I have been taking part in the Like Starlings website project that pairs up poets and asks them to respond to each other poems with new poems. I have been paired with the Tall Lighthouse Poet Heather Taylor. You can see the series of six poems we have completed here . There are some other very interesting pairings of poets on the site so do have a browse there sometime.
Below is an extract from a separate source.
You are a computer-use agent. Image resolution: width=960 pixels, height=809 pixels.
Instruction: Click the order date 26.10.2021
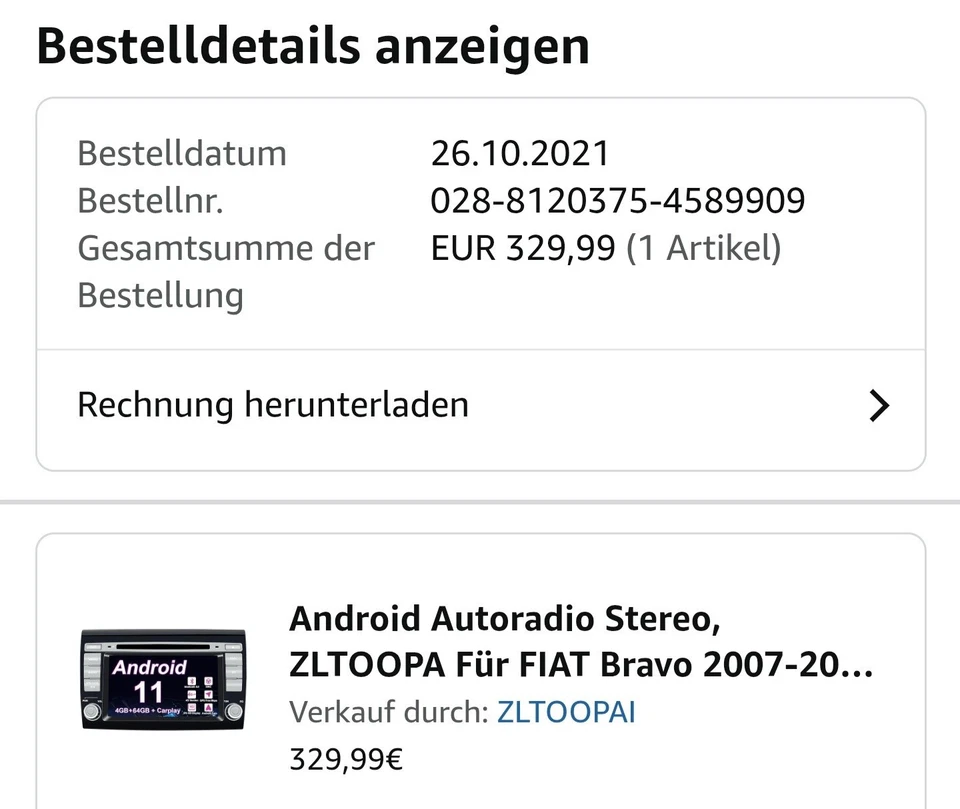point(520,153)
It is a mixed week for women poets. There is the death of U A Fanthorpe, who’s work I much admired for its humanity and perceptiveness about how we tick She was fifty when her first collection was published so she was the living example of the fact that the late starter doesn’t have to be the also ran. Carol Ann Duffy confirmed as the Poet Laureate, first woman, the week-end broadsheets are full of her, interviews, comments etc. Strange job really to promote poetry as if great poems themselves are not enough but of course they aren’t, we need a face to fit the art to, a person to attach to it and look to as being a shining beacon of what poetry is worth in a society. Even the ancients created the concept of the Muses to personify various art-forms so a Laureate doesn’t seem a bad idea, especially if they are persuasive, articulate, media friendly, street smart, committee smart and have a vision of what poetry can offer society. Let’s keep our fingers crossed that Carol Ann has a vision and the drive. Perhaps she can be the new Captain of the Poetry Enterprise Ship that will boldly go where no poetry has gone before, Warp Factor 9, “Make it so, Ms Duffy, make it so.”